Psalm 90 has traditionally been used in funeral services and while it is about death, I think that use might miss the point. Eugene Peterson says this psalm teaches us to “pray our death” and I think that is much closer to the mark. It is a meditation on the relative shortness of human life when compared to God.
We moderns haven’t defeated death, but we’ve made ourselves feel like we have. Technology, medicine, entertainment, and our inveterate addiction to distract ourselves from what is painful keep the reality that we will all die on the cloudy margins of our consciousness. This psalm acts something like smelling salts, jerking us from that fantastic stupor. We must wake up and smell our death.
You’ve got seventy, maybe eighty years. That’s it. Yes, from time to time folks make it beyond that, but it is still a pretty reliable average. That means I personally have twenty five or thirty five years to go. That, of course, doesn’t account for what state my health might be in during that time. The point is, death is supposed to teach us. Our mortality is supposed to be a kind of stress test; what reaction will it produce in us?

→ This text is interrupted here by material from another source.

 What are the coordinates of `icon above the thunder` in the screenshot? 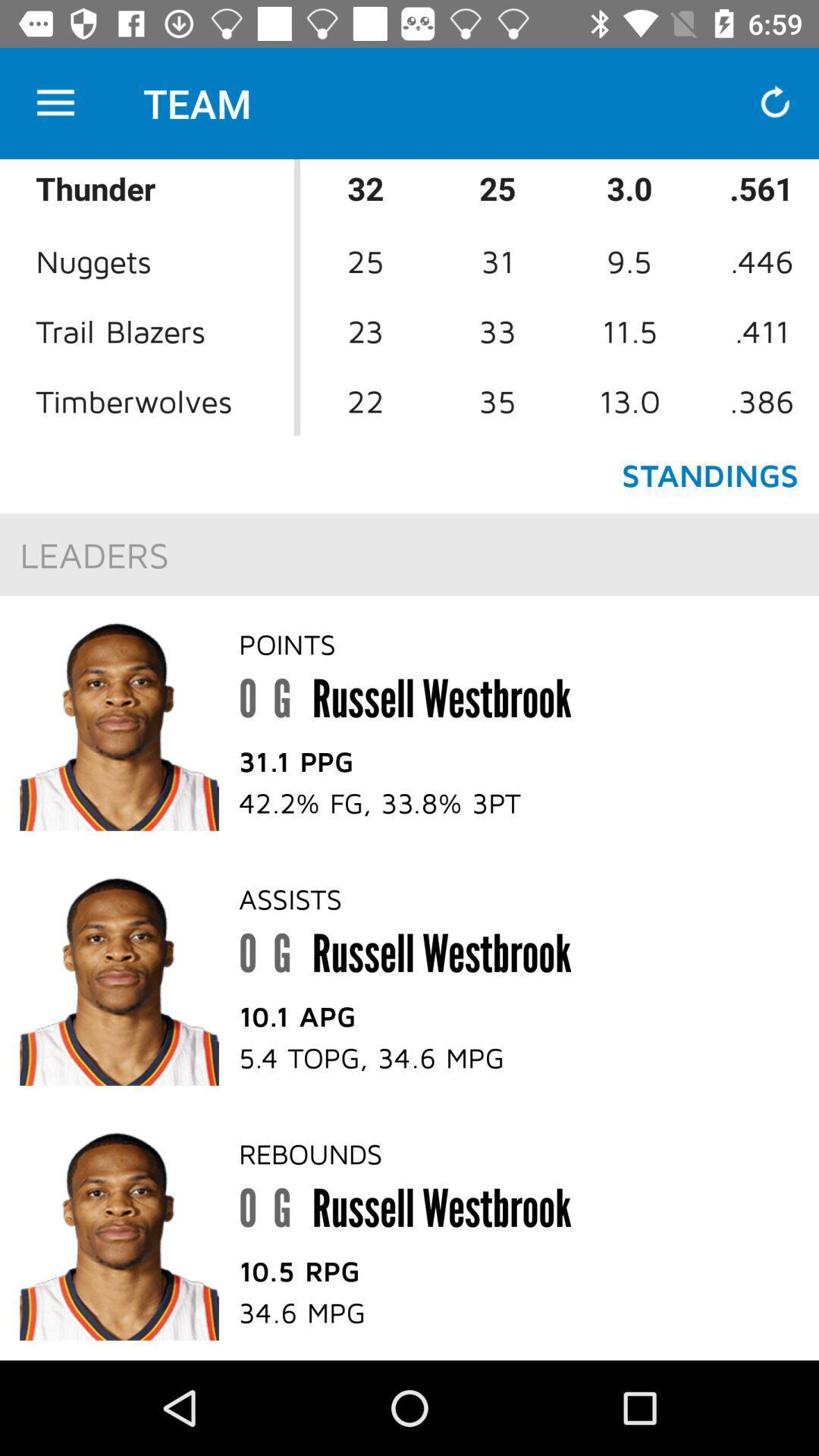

One reaction to our imminent demise is to live it up. I haven’t got long and I’ve got a bucket list. What haven’t I experienced yet? This psalm, however, challenges us with another response: “teach us to number our days that we may apply our hearts to wisdom.” This crucial turn in the psalm goes from a kind of lament about how insignificant human lives seem to a plea for God to lend meaning to our lives. Hobbes famously said that life can be “nasty, brutish, and short.” But notice what the psalmist asks for: “satisfy us,” “make us glad,” “let thy work appear,” “let the beauty of the Lord be upon us.” It is a plea for God to rescue our short lives from futility and meaninglessness.

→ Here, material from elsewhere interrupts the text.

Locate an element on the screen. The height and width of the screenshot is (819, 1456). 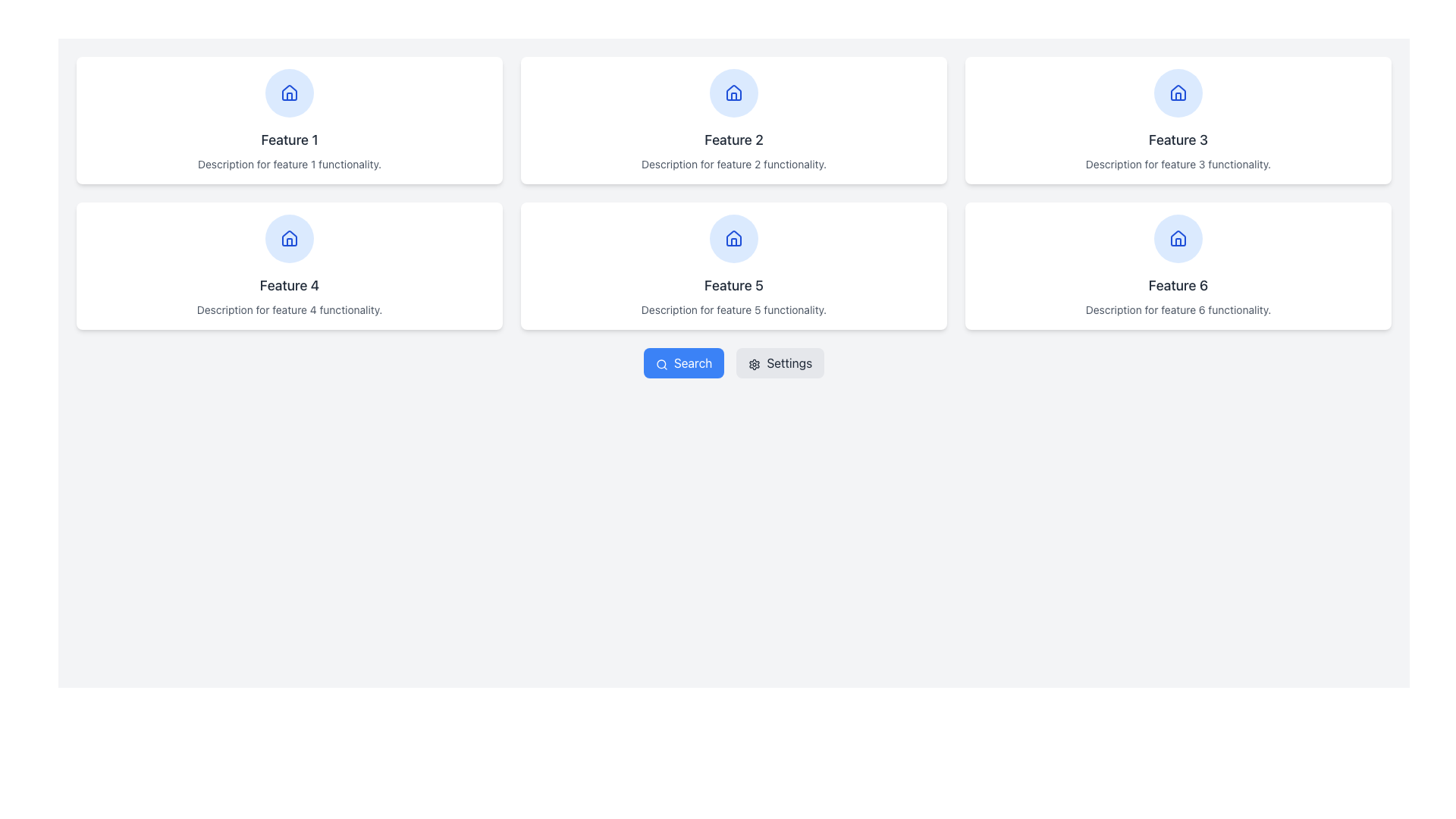
the circular SVG graphical element representing the lens of a magnifying glass inside the 'Search' button located at the lower-central part of the UI is located at coordinates (661, 364).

Do you think about your death much? How does that make you feel? It is not a morbid exercise, but one that can transform our lives. When we face our limits, embrace them, and offer them up to God they can be transfigured into something beautiful. The poet George Herbert said that the intention “for thy sake” could make drudgery divine. When we live, and die, for the sake of the one who died and lived for us, we can participate in his light, beauty, and glory.